■ Exercise instructions ■
Can you reproduce the whole listing below word for word, from its first line through its last?
— start —
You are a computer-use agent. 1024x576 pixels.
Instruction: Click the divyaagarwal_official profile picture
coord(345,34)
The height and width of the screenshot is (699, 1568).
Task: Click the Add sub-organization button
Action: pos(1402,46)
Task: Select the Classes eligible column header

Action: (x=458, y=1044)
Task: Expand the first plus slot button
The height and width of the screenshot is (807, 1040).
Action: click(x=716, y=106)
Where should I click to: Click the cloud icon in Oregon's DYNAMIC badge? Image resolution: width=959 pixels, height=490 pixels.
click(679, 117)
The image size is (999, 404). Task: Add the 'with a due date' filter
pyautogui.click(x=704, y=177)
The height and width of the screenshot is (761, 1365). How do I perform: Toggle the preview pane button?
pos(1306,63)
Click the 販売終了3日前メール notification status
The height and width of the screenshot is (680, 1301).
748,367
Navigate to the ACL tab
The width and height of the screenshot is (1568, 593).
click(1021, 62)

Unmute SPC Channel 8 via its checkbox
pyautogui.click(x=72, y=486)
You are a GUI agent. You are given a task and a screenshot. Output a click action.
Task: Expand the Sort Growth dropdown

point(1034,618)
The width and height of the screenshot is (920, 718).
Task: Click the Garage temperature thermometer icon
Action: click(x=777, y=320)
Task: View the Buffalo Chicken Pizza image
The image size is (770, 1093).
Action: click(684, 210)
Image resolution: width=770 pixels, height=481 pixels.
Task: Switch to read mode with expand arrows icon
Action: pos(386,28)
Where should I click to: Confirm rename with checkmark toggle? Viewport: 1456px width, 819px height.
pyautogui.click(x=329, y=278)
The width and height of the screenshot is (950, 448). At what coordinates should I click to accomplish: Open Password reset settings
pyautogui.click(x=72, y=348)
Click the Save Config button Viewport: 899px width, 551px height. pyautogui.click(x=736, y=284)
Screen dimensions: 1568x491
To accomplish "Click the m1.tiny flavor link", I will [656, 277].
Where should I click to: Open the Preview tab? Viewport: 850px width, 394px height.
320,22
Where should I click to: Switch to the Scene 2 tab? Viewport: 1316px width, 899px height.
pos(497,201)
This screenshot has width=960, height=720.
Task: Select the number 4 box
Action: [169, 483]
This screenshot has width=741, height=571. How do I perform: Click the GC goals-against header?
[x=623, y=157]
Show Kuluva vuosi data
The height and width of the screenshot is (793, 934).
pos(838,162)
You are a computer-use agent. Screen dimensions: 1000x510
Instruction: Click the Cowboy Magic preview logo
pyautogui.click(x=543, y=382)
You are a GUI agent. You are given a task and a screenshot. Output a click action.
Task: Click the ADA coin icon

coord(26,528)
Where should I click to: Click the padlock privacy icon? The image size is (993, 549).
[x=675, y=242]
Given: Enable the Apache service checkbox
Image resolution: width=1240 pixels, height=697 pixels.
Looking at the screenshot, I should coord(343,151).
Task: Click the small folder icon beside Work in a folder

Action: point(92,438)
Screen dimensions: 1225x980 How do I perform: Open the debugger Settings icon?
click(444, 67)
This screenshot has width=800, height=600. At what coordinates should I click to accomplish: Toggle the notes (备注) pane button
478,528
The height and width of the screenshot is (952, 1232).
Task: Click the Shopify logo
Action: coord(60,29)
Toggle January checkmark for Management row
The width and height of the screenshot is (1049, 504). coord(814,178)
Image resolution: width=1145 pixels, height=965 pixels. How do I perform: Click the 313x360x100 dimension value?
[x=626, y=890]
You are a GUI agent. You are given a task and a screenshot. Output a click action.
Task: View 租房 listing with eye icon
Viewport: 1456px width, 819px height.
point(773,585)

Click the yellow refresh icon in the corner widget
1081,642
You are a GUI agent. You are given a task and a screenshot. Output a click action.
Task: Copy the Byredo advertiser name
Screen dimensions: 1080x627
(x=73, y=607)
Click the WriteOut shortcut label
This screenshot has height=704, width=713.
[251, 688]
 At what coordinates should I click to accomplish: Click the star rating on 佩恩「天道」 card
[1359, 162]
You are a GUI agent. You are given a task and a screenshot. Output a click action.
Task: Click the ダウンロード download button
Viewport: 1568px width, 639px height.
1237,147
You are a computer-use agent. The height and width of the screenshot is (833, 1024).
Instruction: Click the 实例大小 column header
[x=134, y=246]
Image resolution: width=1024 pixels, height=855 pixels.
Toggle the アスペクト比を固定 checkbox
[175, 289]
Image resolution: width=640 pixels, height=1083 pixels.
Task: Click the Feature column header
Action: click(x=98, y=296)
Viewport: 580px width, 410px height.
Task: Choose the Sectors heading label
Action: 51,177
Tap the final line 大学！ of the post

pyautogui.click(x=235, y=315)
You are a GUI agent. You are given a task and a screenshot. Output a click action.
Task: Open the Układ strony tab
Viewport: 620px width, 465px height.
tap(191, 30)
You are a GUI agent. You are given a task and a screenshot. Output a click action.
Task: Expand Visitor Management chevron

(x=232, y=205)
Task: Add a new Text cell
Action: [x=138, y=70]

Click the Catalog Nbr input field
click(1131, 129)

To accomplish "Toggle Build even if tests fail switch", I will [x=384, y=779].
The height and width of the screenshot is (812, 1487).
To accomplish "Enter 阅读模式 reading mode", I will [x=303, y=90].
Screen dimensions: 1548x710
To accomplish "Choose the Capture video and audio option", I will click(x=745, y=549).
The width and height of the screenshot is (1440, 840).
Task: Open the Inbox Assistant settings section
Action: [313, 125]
— end —
■ Solution to the exercise ■
You are a computer-use agent. 1024x576 pixels.
Instruction: Click the divyaagarwal_official profile picture
coord(345,34)
The height and width of the screenshot is (699, 1568).
Task: Click the Add sub-organization button
Action: pos(1402,46)
Task: Select the Classes eligible column header

Action: (x=458, y=1044)
Task: Expand the first plus slot button
The height and width of the screenshot is (807, 1040).
Action: click(x=716, y=106)
Where should I click to: Click the cloud icon in Oregon's DYNAMIC badge? Image resolution: width=959 pixels, height=490 pixels.
click(679, 117)
The image size is (999, 404). Task: Add the 'with a due date' filter
pyautogui.click(x=704, y=177)
The height and width of the screenshot is (761, 1365). How do I perform: Toggle the preview pane button?
pos(1306,63)
Click the 販売終了3日前メール notification status
The height and width of the screenshot is (680, 1301).
748,367
Navigate to the ACL tab
The width and height of the screenshot is (1568, 593).
click(1021, 62)

Unmute SPC Channel 8 via its checkbox
pyautogui.click(x=72, y=486)
You are a GUI agent. You are given a task and a screenshot. Output a click action.
Task: Expand the Sort Growth dropdown

point(1034,618)
The width and height of the screenshot is (920, 718).
Task: Click the Garage temperature thermometer icon
Action: click(x=777, y=320)
Task: View the Buffalo Chicken Pizza image
The image size is (770, 1093).
Action: click(684, 210)
Image resolution: width=770 pixels, height=481 pixels.
Task: Switch to read mode with expand arrows icon
Action: pos(386,28)
Where should I click to: Confirm rename with checkmark toggle? Viewport: 1456px width, 819px height.
pyautogui.click(x=329, y=278)
The width and height of the screenshot is (950, 448). At what coordinates should I click to accomplish: Open Password reset settings
pyautogui.click(x=72, y=348)
Click the Save Config button Viewport: 899px width, 551px height. pyautogui.click(x=736, y=284)
Screen dimensions: 1568x491
To accomplish "Click the m1.tiny flavor link", I will [656, 277].
Where should I click to: Open the Preview tab? Viewport: 850px width, 394px height.
320,22
Where should I click to: Switch to the Scene 2 tab? Viewport: 1316px width, 899px height.
pos(497,201)
This screenshot has width=960, height=720.
Task: Select the number 4 box
Action: [169, 483]
This screenshot has width=741, height=571. How do I perform: Click the GC goals-against header?
[x=623, y=157]
Show Kuluva vuosi data
The height and width of the screenshot is (793, 934).
pos(838,162)
You are a computer-use agent. Screen dimensions: 1000x510
Instruction: Click the Cowboy Magic preview logo
pyautogui.click(x=543, y=382)
You are a GUI agent. You are given a task and a screenshot. Output a click action.
Task: Click the ADA coin icon

coord(26,528)
Where should I click to: Click the padlock privacy icon? The image size is (993, 549).
[x=675, y=242]
Given: Enable the Apache service checkbox
Image resolution: width=1240 pixels, height=697 pixels.
Looking at the screenshot, I should coord(343,151).
Task: Click the small folder icon beside Work in a folder

Action: point(92,438)
Screen dimensions: 1225x980 How do I perform: Open the debugger Settings icon?
click(444, 67)
This screenshot has width=800, height=600. At what coordinates should I click to accomplish: Toggle the notes (备注) pane button
478,528
The height and width of the screenshot is (952, 1232).
Task: Click the Shopify logo
Action: coord(60,29)
Toggle January checkmark for Management row
The width and height of the screenshot is (1049, 504). coord(814,178)
Image resolution: width=1145 pixels, height=965 pixels. How do I perform: Click the 313x360x100 dimension value?
[x=626, y=890]
You are a GUI agent. You are given a task and a screenshot. Output a click action.
Task: View 租房 listing with eye icon
Viewport: 1456px width, 819px height.
point(773,585)

Click the yellow refresh icon in the corner widget
1081,642
You are a GUI agent. You are given a task and a screenshot. Output a click action.
Task: Copy the Byredo advertiser name
Screen dimensions: 1080x627
(x=73, y=607)
Click the WriteOut shortcut label
This screenshot has height=704, width=713.
[251, 688]
 At what coordinates should I click to accomplish: Click the star rating on 佩恩「天道」 card
[1359, 162]
You are a GUI agent. You are given a task and a screenshot. Output a click action.
Task: Click the ダウンロード download button
Viewport: 1568px width, 639px height.
1237,147
You are a computer-use agent. The height and width of the screenshot is (833, 1024).
Instruction: Click the 实例大小 column header
[x=134, y=246]
Image resolution: width=1024 pixels, height=855 pixels.
Toggle the アスペクト比を固定 checkbox
[175, 289]
Image resolution: width=640 pixels, height=1083 pixels.
Task: Click the Feature column header
Action: click(x=98, y=296)
Viewport: 580px width, 410px height.
Task: Choose the Sectors heading label
Action: 51,177
Tap the final line 大学！ of the post

pyautogui.click(x=235, y=315)
You are a GUI agent. You are given a task and a screenshot. Output a click action.
Task: Open the Układ strony tab
Viewport: 620px width, 465px height.
tap(191, 30)
You are a GUI agent. You are given a task and a screenshot. Output a click action.
Task: Expand Visitor Management chevron

(x=232, y=205)
Task: Add a new Text cell
Action: [x=138, y=70]

Click the Catalog Nbr input field
click(1131, 129)

To accomplish "Toggle Build even if tests fail switch", I will [x=384, y=779].
The height and width of the screenshot is (812, 1487).
To accomplish "Enter 阅读模式 reading mode", I will [x=303, y=90].
Screen dimensions: 1548x710
To accomplish "Choose the Capture video and audio option", I will click(x=745, y=549).
The width and height of the screenshot is (1440, 840).
Task: Open the Inbox Assistant settings section
Action: [313, 125]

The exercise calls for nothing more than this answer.